Ribbensteg

Ribbensteg.jpg
“Ribbensteg” (or “Flæsksteg”) is a traditional Danish pork roast…prepared, and eaten, with the skin on!
It may sound scary, but this is sooooo good! Think…crispy pork rinds on meat!
(Ooh…got your attention now, did I?) ;)

My Danish is far from good, but…I’m guessing Ribbensteg simply means “Rib Roast”, which indicate what cut is traditionally used.
However, any pork roast cut works fine…but it must have the fat cap and skin still on!

Also, I’m not sure if there is a traditional seasoning…
I’ve seen recipes with all kinds of spices or spice blends used. I decided to go for Ginger and it turned out absolutely wonderful (but that doesn’t mean you can’t try whatever you’d like)!
For example, ground cumin seems to be quite popular….

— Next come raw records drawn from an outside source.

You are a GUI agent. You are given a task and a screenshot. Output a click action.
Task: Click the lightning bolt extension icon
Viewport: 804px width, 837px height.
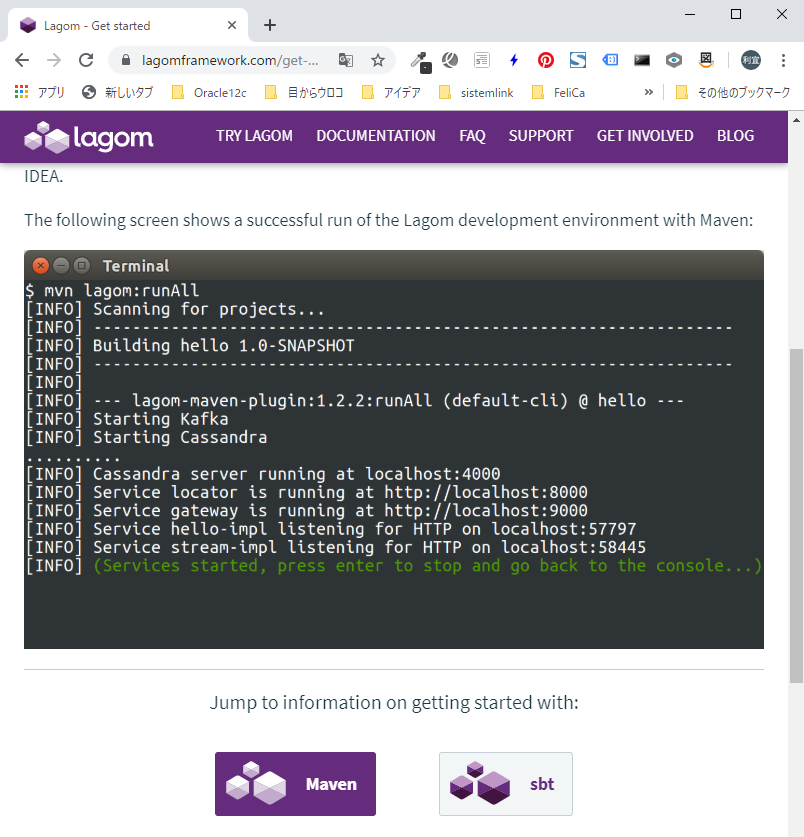pos(514,60)
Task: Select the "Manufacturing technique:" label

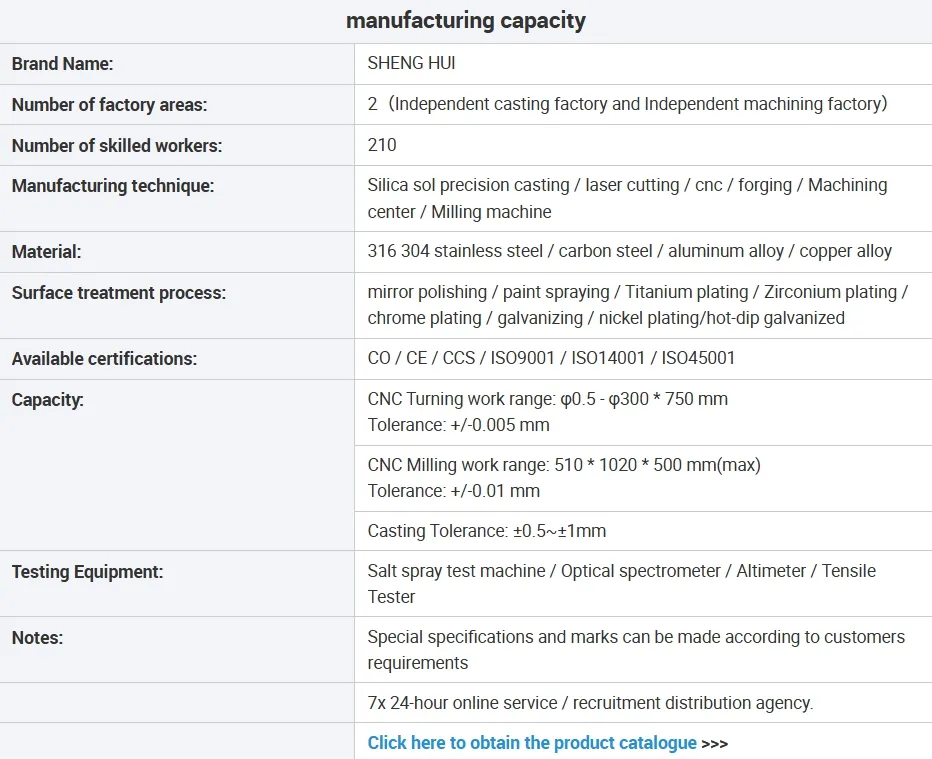Action: (113, 185)
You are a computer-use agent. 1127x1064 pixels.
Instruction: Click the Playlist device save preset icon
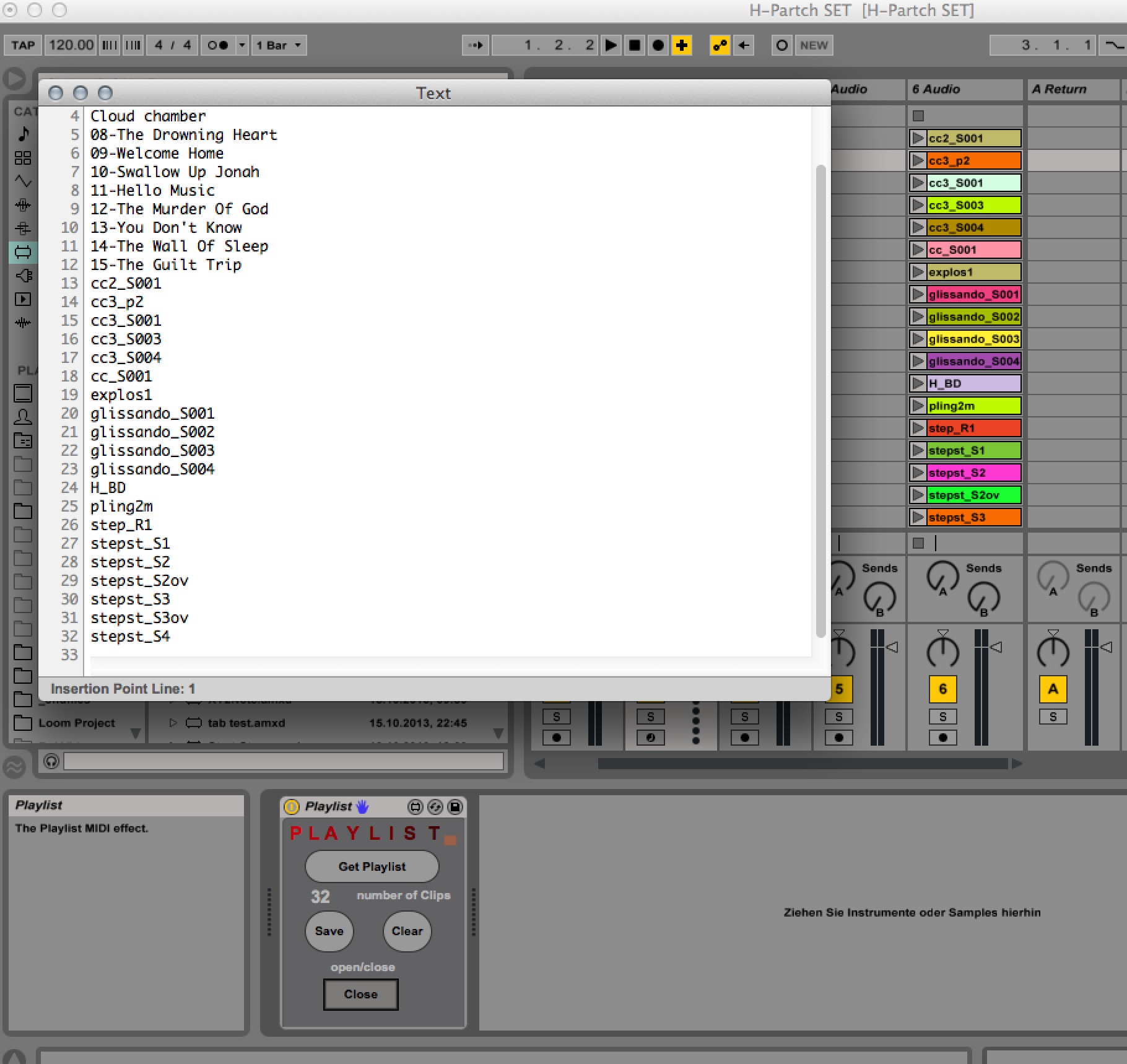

And now…here’s how to make this delicious dish yourself!:

Ingredients:
(Serves about 6)

• About 3.3 lb (1.5 kg) Pork Roast, with fat cap and skin on(!).
• 1 tsp ground Black Pepper.
• 4 tsp Salt.
• 3 tsp ground Ginger.
• 4 Carrots.
• 4 Parsnips.
• 2 Red Onions.

How To:
If your kitchen knife is not razor sharp, I suggest you start by sharpening it. It will take forever to cut the skin otherwise…

Pre-heat the oven to 285F (140C).

Cut the skin about 0.1-0.2 inch (4mm) apart.
(Cut through the skin, and through most of the fat cap…but try to avoid cutting into the meat.)

Mix the salt, pepper and ginger, and rub it in evenly all over the roast. Make sure to get it carefully rubbed into each cut.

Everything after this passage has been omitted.